● **ASSIGNED TASK**
I'd like an exact copy of only the lines from the start of the listing below through the line that holds "The width and". Please keep the pictures out.
==== RECORDS TO USE ====
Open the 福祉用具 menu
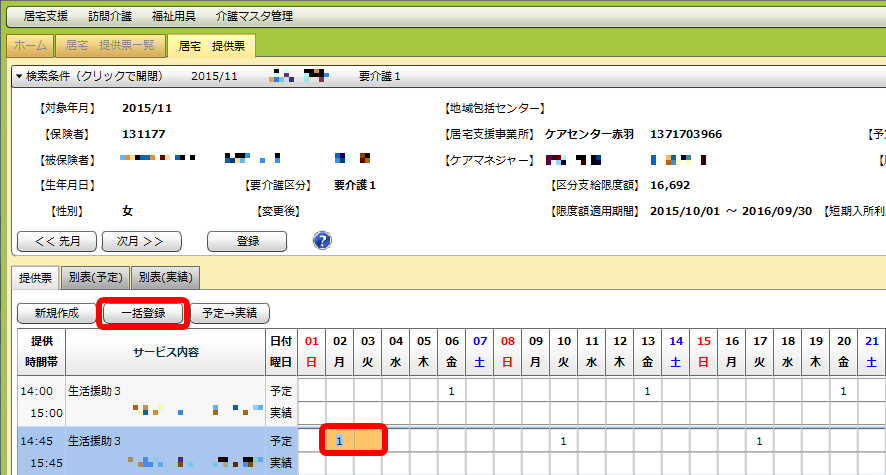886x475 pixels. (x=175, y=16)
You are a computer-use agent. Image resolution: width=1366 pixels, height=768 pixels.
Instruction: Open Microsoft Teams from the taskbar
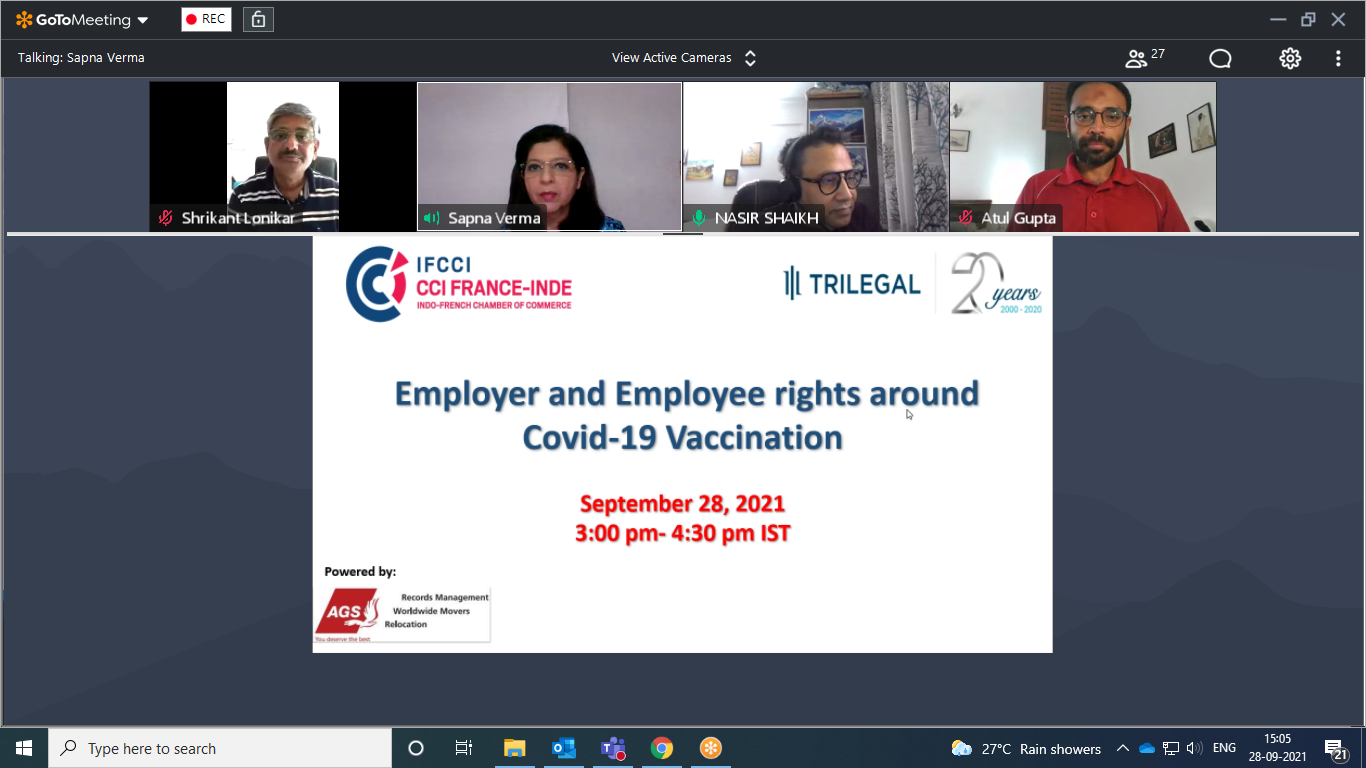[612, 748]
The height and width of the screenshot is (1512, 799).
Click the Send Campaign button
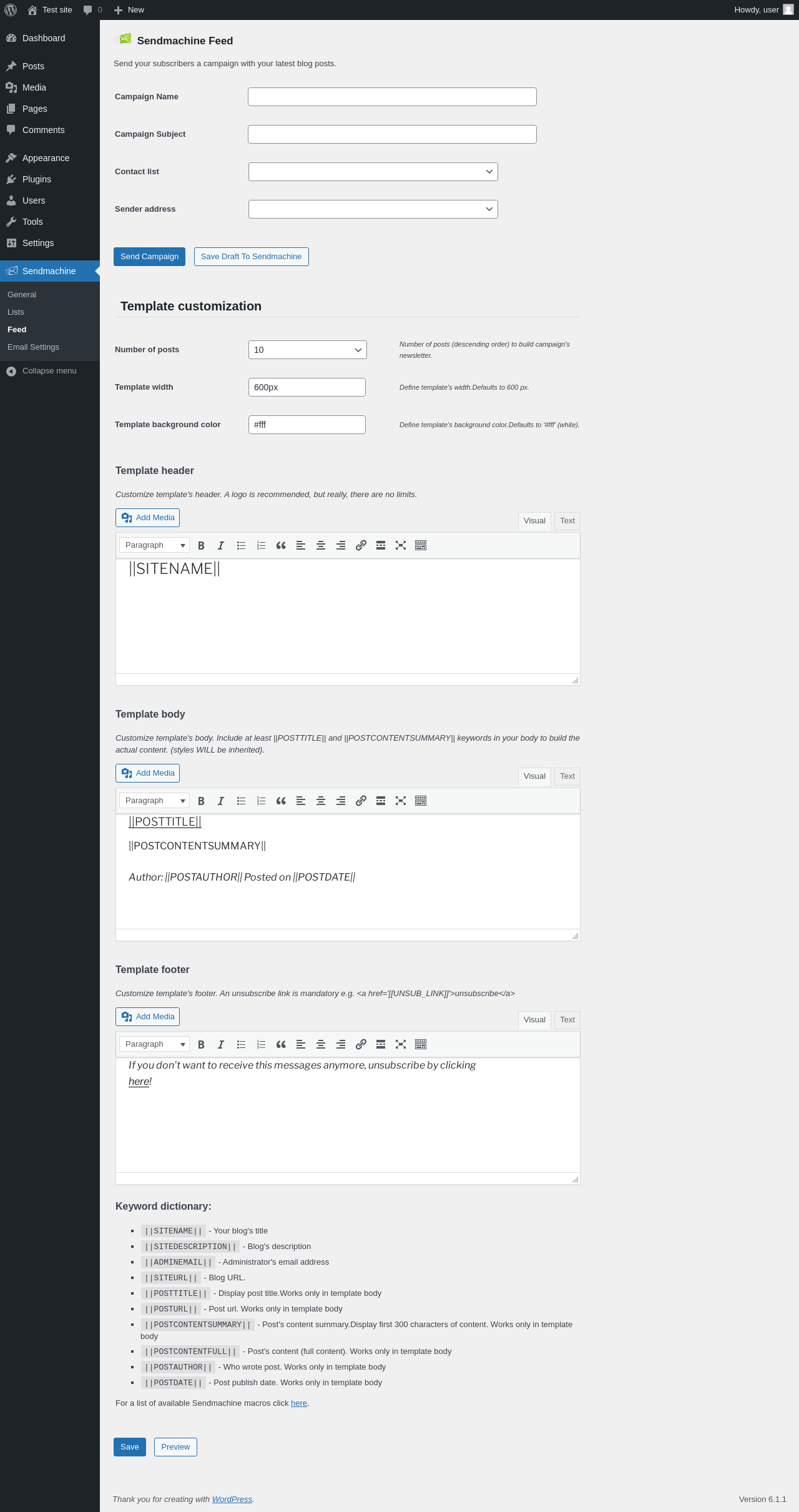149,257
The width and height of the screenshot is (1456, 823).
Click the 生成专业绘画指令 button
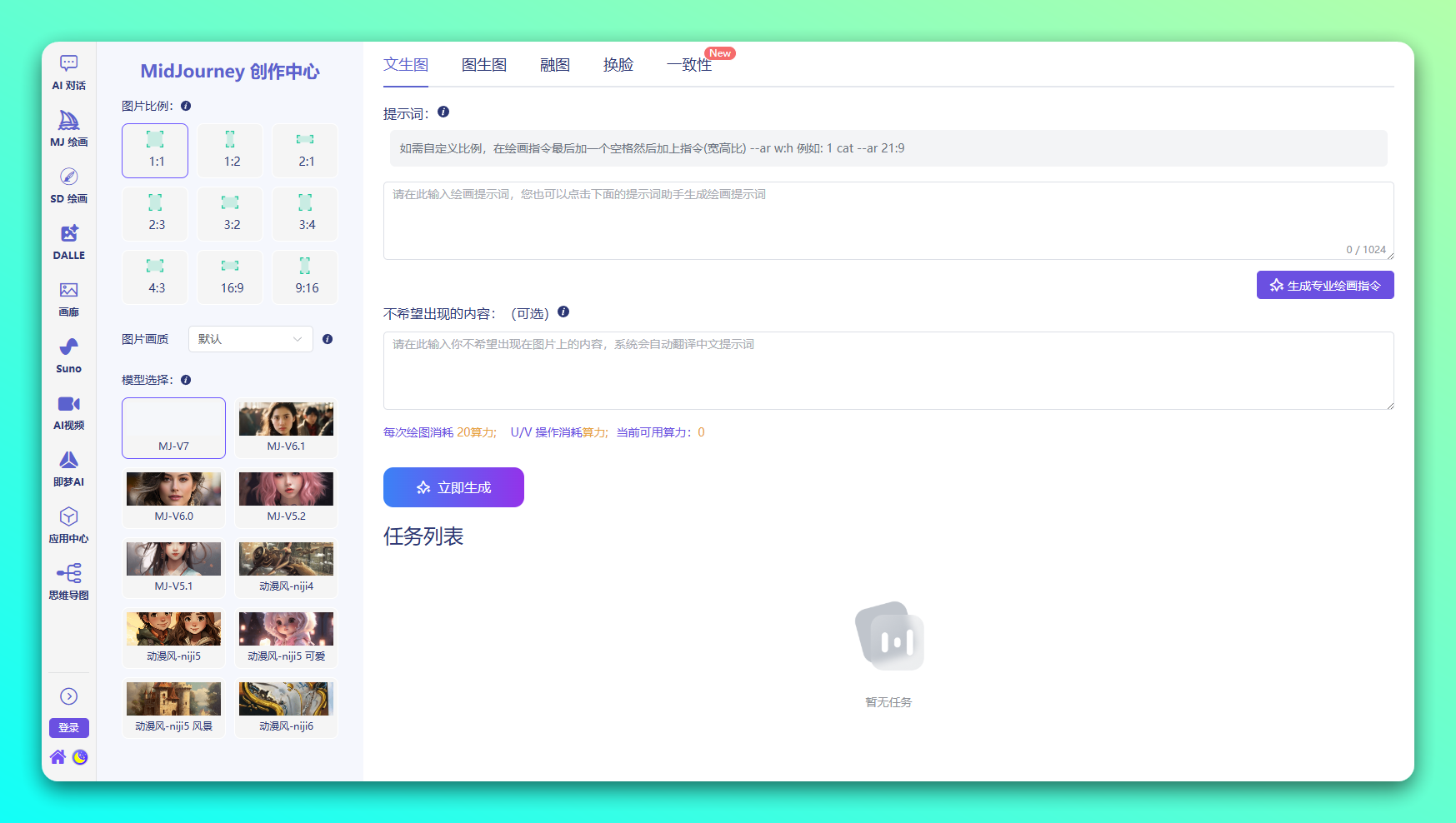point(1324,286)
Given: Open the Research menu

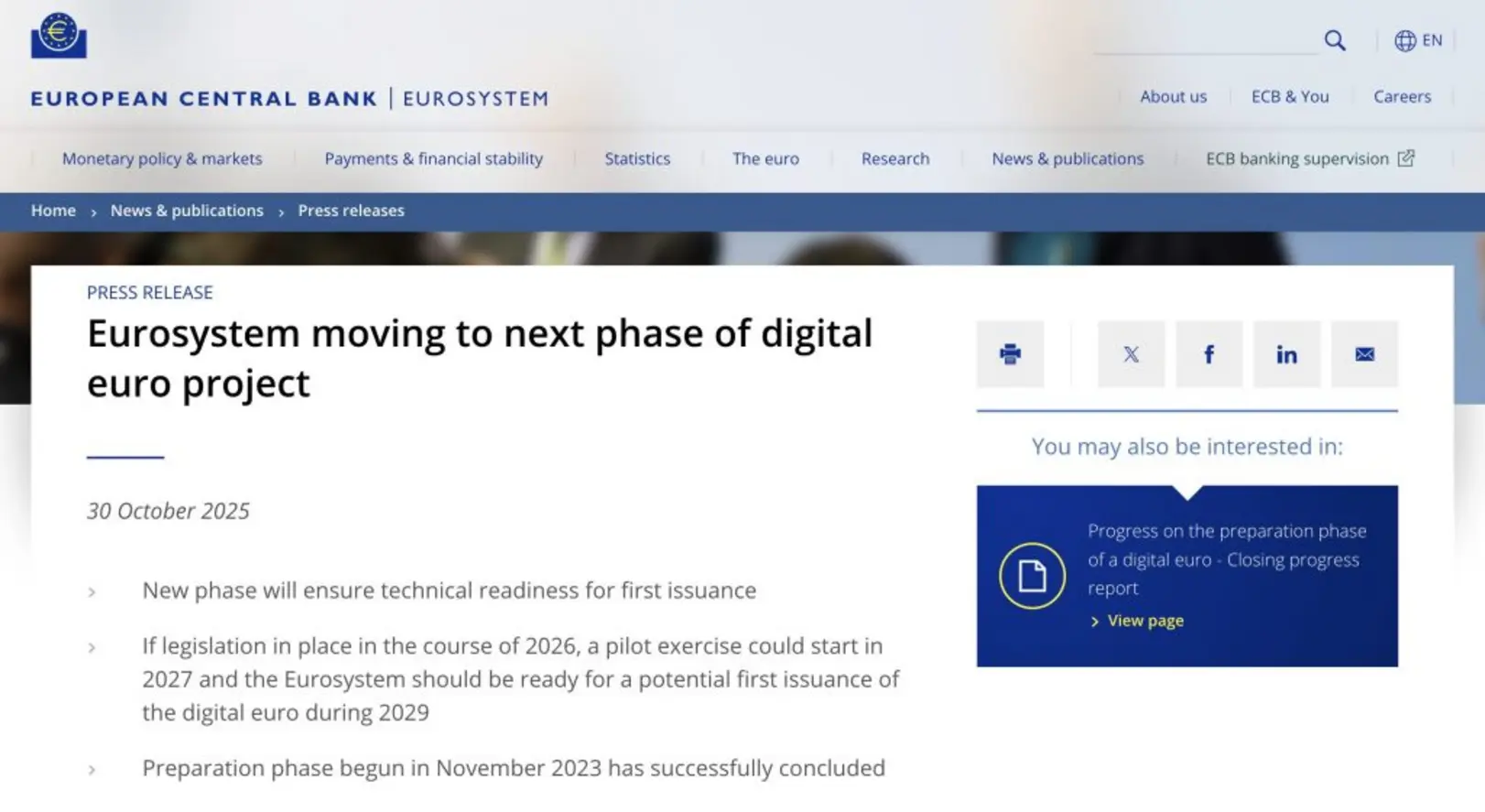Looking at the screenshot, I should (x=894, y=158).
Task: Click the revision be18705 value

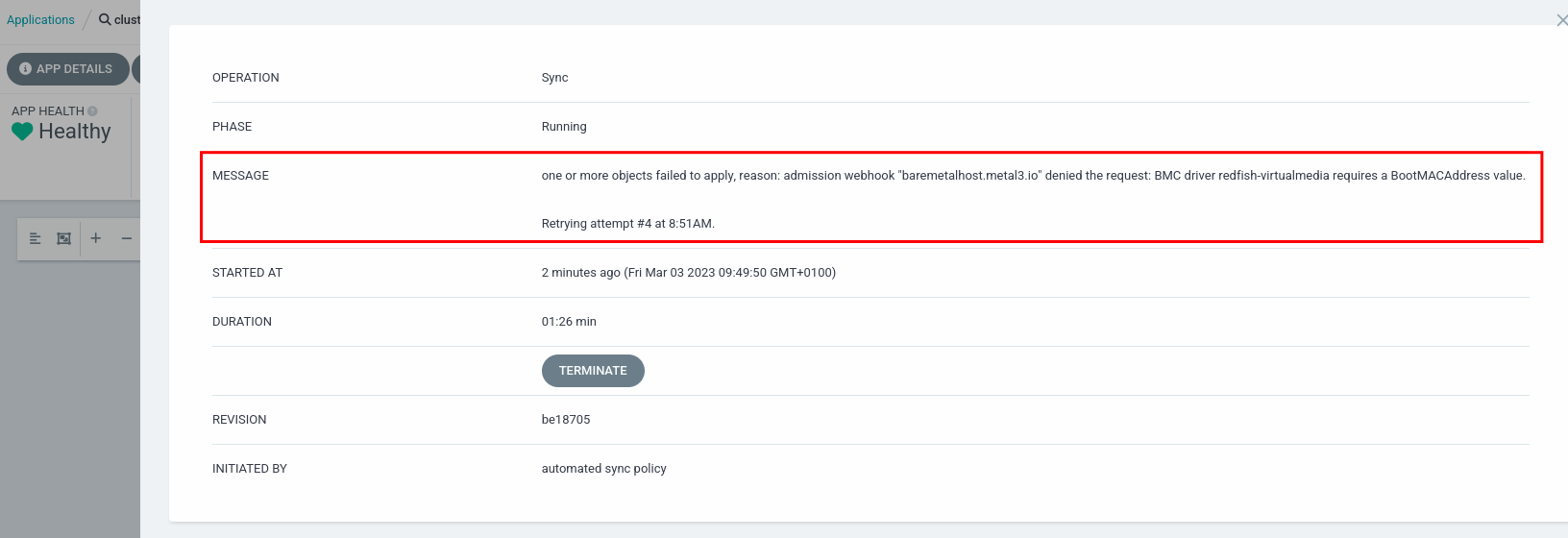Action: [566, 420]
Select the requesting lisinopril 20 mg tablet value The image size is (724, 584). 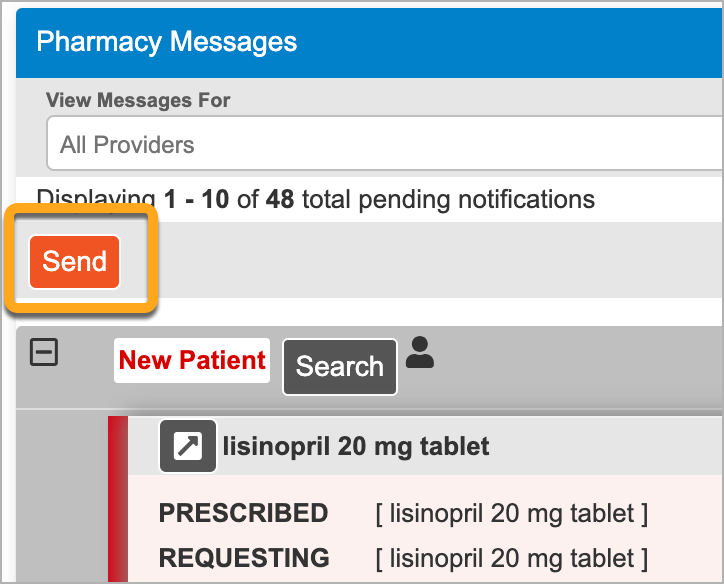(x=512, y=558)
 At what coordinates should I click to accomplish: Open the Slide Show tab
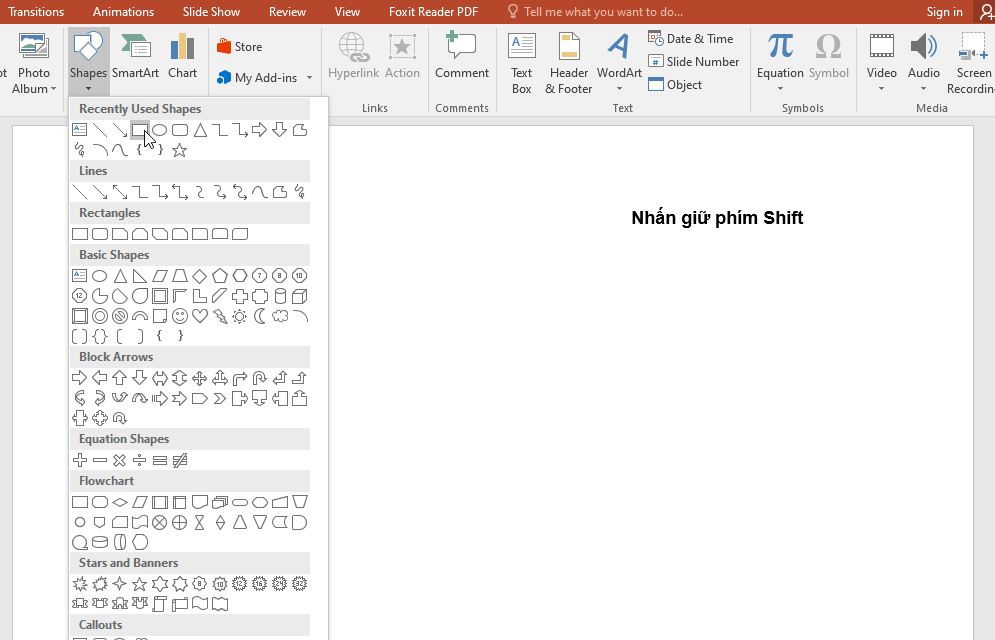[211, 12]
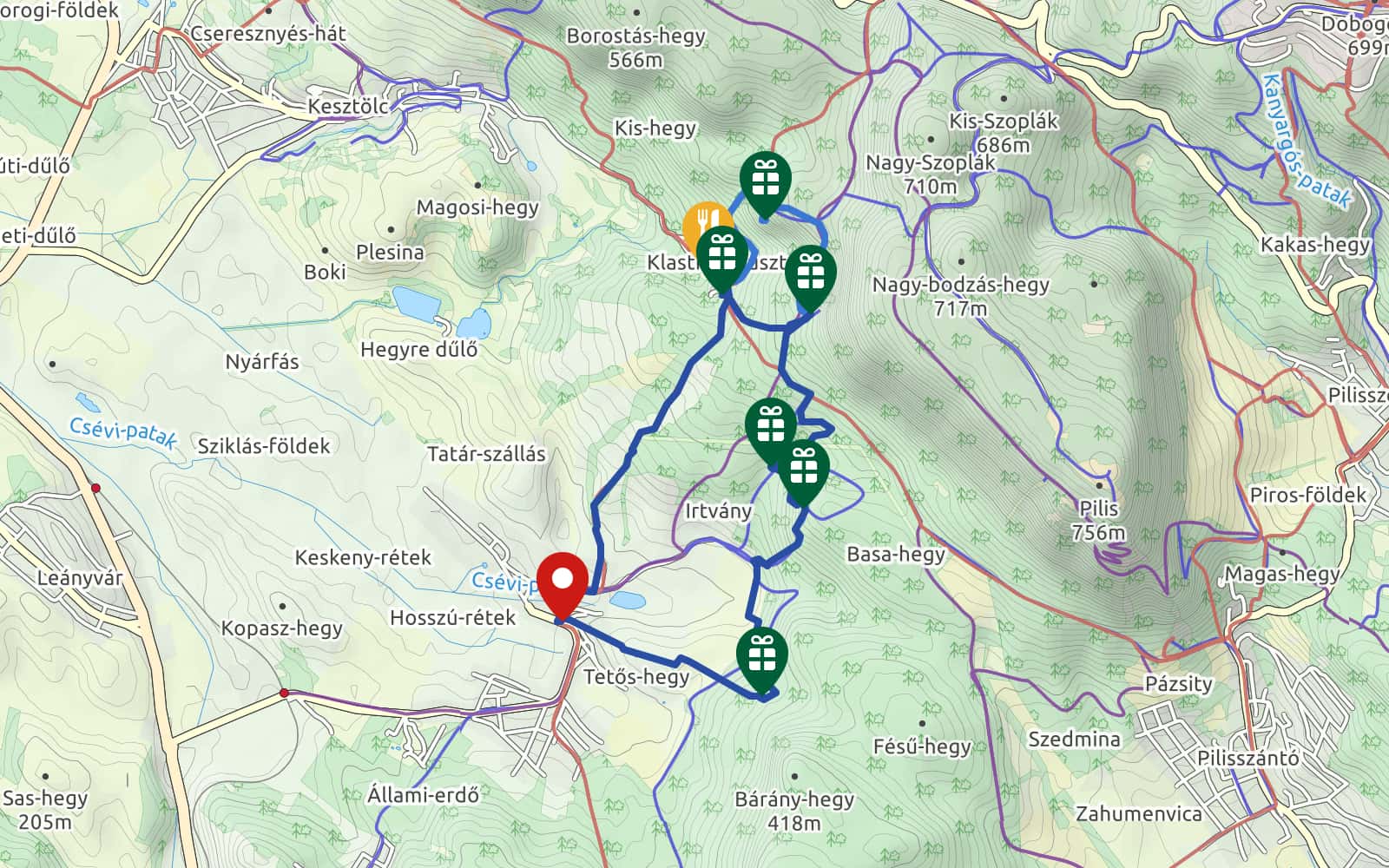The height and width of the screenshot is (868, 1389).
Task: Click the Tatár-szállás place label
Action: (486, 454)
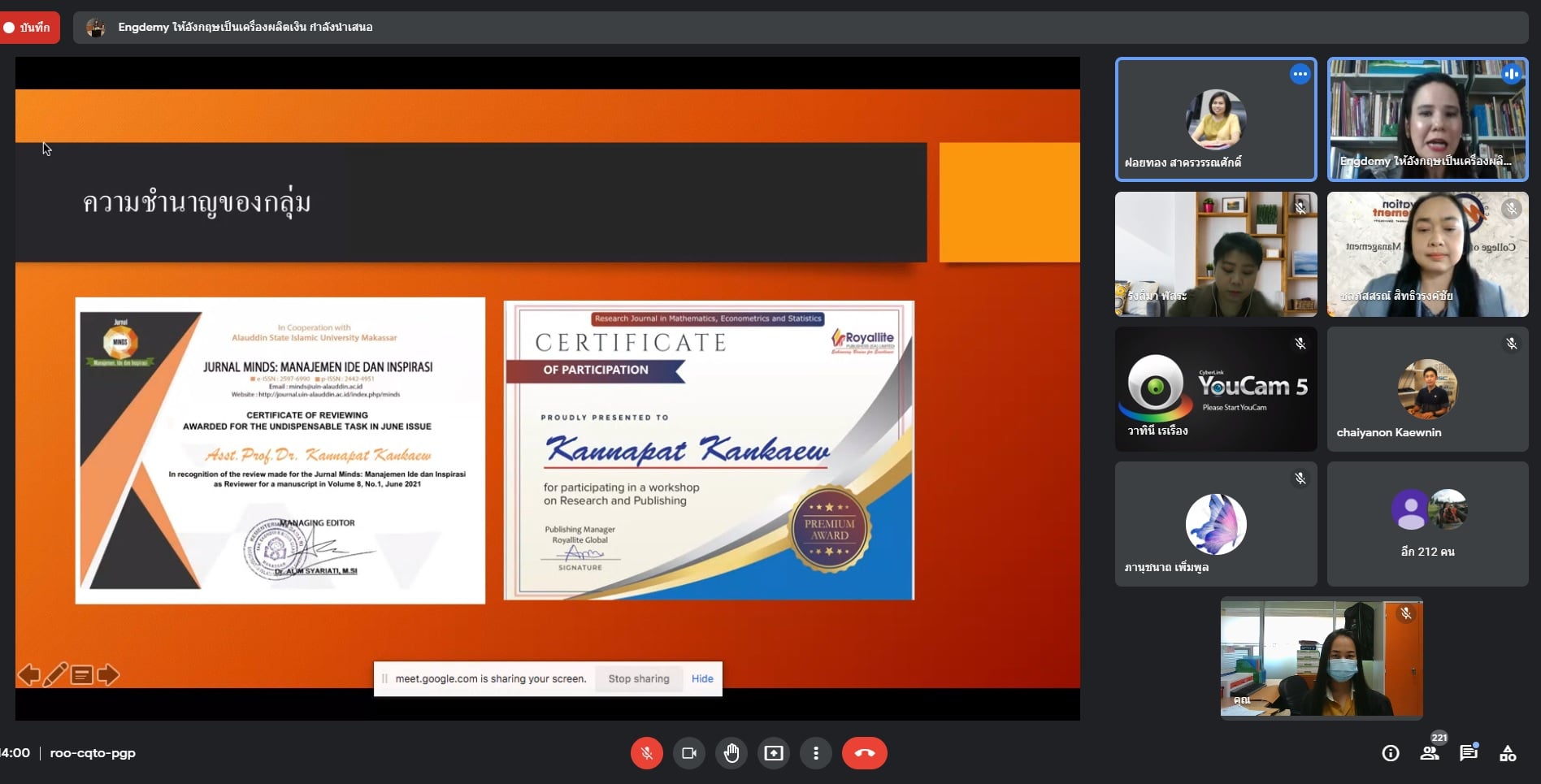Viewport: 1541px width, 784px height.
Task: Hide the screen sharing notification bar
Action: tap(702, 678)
====
● **REPLY TO THE TASK**
Open the 福祉用具 menu
886x475 pixels. (x=175, y=16)
You are a computer-use agent. Image resolution: width=1366 pixels, height=768 pixels.
Instruction: Open Microsoft Teams from the taskbar
[612, 748]
The height and width of the screenshot is (1512, 799).
Click the Send Campaign button
149,257
The width and height of the screenshot is (1456, 823).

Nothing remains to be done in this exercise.